I found some search engine entries from BSD like Systems but there this folder is in ~/.nvclock and not in /.nvclock, and this tool I never had installed.

Are I'm the only one with this folder?

----------

## Jupiter1TX

nvclock is a stand alone tool for nvidia cards and does NOT 

get installed with the driver. nvclock is similar to nvidia-settings.

nvidia-settings is a stand alone tool you install to control

your AA, FSAA, Vsync, etc... settings for nvidia. If you install

the nvidia beta driver from their site then you don't need to install

nvidia-settings from Gentoo because it comes with the driver

from nvidia. If you don't use nvclock, you can un emerge it

and delete that folder.

----------

## UTgamer

Very well Jupiter1TX, 

I can not remember thad I had ever emerged nvclock, since I used Kernel 2.6.19, and I can not unmerge an ebuild which isn't installed. But I tried once one of this ebuilds out of this bugreport, https://bugs.gentoo.org/show_bug.cgi?id=176135, possibly something came from there, but I do not believe that, at first came the sandbox violation and afterwards I tried other sources.

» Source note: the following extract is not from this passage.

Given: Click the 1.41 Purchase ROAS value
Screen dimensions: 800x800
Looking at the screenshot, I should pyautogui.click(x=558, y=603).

So this can be the reason for the sandbox violation from the nvidia-kernel ebuild.

I try to cleanup an uninstalled ebuild.

Thank you.

-----------------------------------

Who knows how to remove this /.nvclock folder?

I tried to emerge nvclock and unmerged, deleted folder, but after reboot it was created again.

----------

## warrawarra

If you want to overclock the nvidia this is it but might need some bios / direct bios access prog to be emerged , try searching for nvidia using kuroo/portage in KDE .

Overclocking is likely safer using the bios mod cd / iso and setting it to a safe value via the bios.

If you need to install it try " revdep-rebuild -X " as there might be missing dependancy's that is causing this.

Both 7 and 8 version is masked you can try to unmask them not sure if it would help.

The amd64 masked might be that the sli function is not yet stable or it is not stable yet on amd64  or both.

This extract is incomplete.